Ciguatera, its symptoms and effects, other testing methods and its worldwide distribution make interesting reading. I suggest that you Google ciguatera then settle in for lots of interesting information.

Prospects for November are looking good for the ocean beach. With the weed, which plagued the east coast of the island for years, apparently out of the picture, there should be no shortage of all the popular species including the last of the spawning tailor.
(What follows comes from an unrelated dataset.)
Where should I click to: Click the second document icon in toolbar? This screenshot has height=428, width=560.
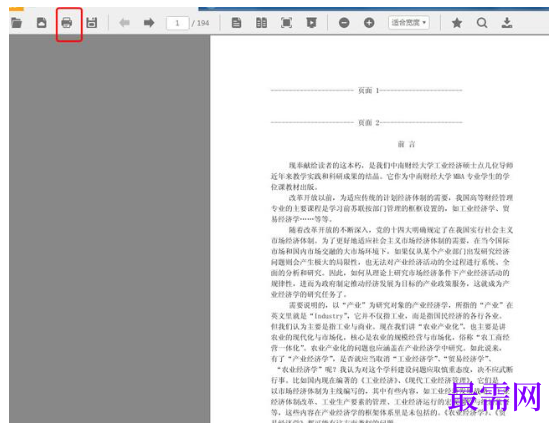pyautogui.click(x=41, y=23)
At this time of the year we can expect those nasty northerlies that Hervey Bay fishers detest. However on the ocean beach south of Indian Head they are mostly offshore and make for fairly calm conditions. In recent editions I have dealt with some of the options on the west coast between Woralie Creek and Moon Point. Particularly if the northerlies are blowing, I suggest giving these spots a big miss this month. These winds are also associated with the annual build up of weed along much of the western shoreline north of Moon Point.